Formal Methods for Federated Identity Management

Status

tamarin-attack

This project started in the Spring of 2017 and has been successfully completed.

Researchers

Jürg Anderegg (ZKB)
Prof. David Basin (ETH)
Sven Hammann (ETH)
Ralf Sasse (ETH)

Industry partner

ZKB

Description

The Internet provides access to an ever increasing number of services, many of which require its users to have an account with credentials. This is a considerable cognitive burden for users and leads to password reuse and other poor security practices. Federated identity management services offer a way out of this dilemma. Using federated identity management, a user just needs a single account that employs strong protection (e.g., a unique password and a second authentication factor) at an identity provider and can then log in to other services with this account. An example of a widely used protocol to provide such a single sign-on experience for the user is OpenID Connect, based on the OAuth 2.0 standard.

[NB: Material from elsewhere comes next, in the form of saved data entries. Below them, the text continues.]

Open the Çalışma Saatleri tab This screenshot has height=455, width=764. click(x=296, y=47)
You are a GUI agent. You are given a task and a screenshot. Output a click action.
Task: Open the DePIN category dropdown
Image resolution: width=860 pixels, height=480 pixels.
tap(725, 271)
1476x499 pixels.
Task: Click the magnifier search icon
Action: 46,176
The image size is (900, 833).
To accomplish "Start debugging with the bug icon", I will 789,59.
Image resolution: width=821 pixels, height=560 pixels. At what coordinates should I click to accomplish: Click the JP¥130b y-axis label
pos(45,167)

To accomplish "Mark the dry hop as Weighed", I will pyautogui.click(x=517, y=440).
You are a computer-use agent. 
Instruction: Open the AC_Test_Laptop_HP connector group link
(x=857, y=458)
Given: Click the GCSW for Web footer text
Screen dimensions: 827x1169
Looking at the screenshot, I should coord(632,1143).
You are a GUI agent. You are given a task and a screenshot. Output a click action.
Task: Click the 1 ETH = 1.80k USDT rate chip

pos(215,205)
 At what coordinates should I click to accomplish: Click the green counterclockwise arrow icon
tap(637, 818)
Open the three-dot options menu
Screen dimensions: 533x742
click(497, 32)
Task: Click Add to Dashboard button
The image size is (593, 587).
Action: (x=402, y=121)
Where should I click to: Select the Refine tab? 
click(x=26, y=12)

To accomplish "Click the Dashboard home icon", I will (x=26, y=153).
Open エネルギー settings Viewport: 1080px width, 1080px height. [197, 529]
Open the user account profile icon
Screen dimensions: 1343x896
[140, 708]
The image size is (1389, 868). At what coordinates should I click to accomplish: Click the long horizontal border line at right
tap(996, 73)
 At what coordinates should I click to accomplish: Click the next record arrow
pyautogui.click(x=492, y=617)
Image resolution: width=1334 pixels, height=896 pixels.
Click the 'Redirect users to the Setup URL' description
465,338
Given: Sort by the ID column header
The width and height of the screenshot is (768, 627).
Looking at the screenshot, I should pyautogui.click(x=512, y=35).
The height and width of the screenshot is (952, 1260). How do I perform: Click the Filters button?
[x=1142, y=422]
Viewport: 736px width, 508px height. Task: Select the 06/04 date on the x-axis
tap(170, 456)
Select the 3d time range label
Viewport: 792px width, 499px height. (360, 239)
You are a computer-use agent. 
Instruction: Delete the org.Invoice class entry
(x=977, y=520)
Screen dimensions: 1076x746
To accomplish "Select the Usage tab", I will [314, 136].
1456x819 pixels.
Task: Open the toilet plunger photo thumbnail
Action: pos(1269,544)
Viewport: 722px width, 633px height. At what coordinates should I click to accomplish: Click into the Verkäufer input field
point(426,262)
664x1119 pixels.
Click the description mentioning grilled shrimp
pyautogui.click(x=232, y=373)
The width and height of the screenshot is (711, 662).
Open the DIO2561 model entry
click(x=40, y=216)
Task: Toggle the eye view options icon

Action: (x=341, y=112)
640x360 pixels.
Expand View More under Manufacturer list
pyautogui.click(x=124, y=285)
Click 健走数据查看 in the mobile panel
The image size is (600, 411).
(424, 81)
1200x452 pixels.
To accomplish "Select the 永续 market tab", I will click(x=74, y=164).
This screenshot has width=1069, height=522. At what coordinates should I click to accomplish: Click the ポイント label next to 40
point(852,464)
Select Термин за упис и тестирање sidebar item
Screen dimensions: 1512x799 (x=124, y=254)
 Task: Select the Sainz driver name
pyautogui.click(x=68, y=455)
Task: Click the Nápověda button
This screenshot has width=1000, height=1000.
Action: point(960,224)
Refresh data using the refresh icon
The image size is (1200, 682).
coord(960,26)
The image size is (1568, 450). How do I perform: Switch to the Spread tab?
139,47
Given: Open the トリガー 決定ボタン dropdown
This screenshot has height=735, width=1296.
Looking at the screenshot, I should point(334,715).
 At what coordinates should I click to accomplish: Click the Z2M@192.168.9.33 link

While these protocols offer many advantages, they also pose security and privacy risks. The protocol specifications are complex, encompassing different modes for different scenarios. Various attacks on the protocols have been found in the past, for which countermeasures have been introduced, further increasing complexity. Furthermore, there are privacy issues that have not been fixed due to a lack of secure and functional alternatives. For example, in OpenID Connect, the identity provider learns to which services the user logs in, and the exact time and frequency of these logins. In light of the General Data Protection Regulation (GDPR), fixing such privacy issues should be considered a priority.

We formally model the protocols as well as desired security and privacy properties, and employ state-of-the-art verification tools. In this way, we find problems with existing protocols and design provably correct protocol improvements. These tools verify the protocols with respect to an unbounded number of participants and sessions, and can therefore provide stronger security and privacy guarantees than manual analysis.

We also model different aspects of a user’s internet identity, which encompasses accounts on various websites. For example, a user can have accounts with multiple identity providers, which are then used to log in to different relying parties. To obtain a more comprehensive analysis, we consider a user’s entire account setup. We model all of the user’s accounts, credentials, devices, and their connections. This methodology is presented in the following publication: User Account Access Graphs, to appear in ACM Conference on Computer and Communications Security (CCS), 2019.